Bereits auf der Highschool waren sie ein Paar und heirateten im Sommer nach ihrem Abschluss. Von Beginn an prägten Vertrauen und Kameradschaft ihre Ehe. Ein Jahr später wurde Heather geboren.

Peter unterstützte Emily dabei, ihr Pädagogikstudium zu beenden, und gemeinsam beschlossen sie, auf weiteren Familienzuwachs zu verzichten. Mit Heather zusammen waren sie eine eingeschworene Gemeinschaft gewesen. Bis zu jenem Tag, als ihre kleine Welt zusammenbrach.

Peters Lebensversicherung reichte für die Beerdigung und dafür, den drohenden finanziellen Kollaps abzuwenden. Emily investierte das Geld mit Bedacht in einen Fonds. Um ihren Lebensunterhalt zu bestreiten, arbeitete sie weiterhin als Vorschullehrerin. Sie und Heather standen sich so nahe, wie Mutter und Tochter es nur konnten. Und tief in ihrem Herzen wusste Emily, dass Peter stolz auf seine Tochter wäre, wenn er sie jetzt sehen könnte.

Ihr Stipendium für Harvard hatte sie sich redlich verdient. Doch es reichte nicht aus, um alle Kosten zu decken. Ab und zu schoss Emily etwas von den Erträgen aus dem Fonds dazu, um Heather zu unterstützen.

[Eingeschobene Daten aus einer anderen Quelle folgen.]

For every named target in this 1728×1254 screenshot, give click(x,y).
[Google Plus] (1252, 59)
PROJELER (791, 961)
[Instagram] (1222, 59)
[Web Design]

Sie selbst lebte sehr bescheiden, ihre einzige Extravaganz war ein üppiges Weihnachtsfest. In den letzten zwei Jahren hatten Heather und sie es zusammen verbracht, obwohl ihre Tochter da schon in Boston lebte.

Und nun das … Mit hängenden Schultern schlich Emily hinüber in ihr Arbeitszimmer und starrte auf den dunklen Monitor ihres PCs.

Faith würde verstehen, wie sie sich gerade fühlte. Sie würde ihr den Trost spenden, den sie brauchte. Obwohl zehn Jahre jünger als Emily, waren Faith und sie beste Freundinnen, die regelmäßig Kontakt zueinander hielten, unter anderem auch per E-Mail. Beide waren Lehrerinnen. Auch später, nachdem Faith fortgezogen war, ließen sie den Kontakt nicht abreißen.

Faith, seit fünf Jahren geschieden und viel mutiger und selbstbewusster als Emily, lebte inzwischen in der Gegend von Oakland Bay bei San Francisco. Sie unterrichtete an einer Junior Highschool Literatur.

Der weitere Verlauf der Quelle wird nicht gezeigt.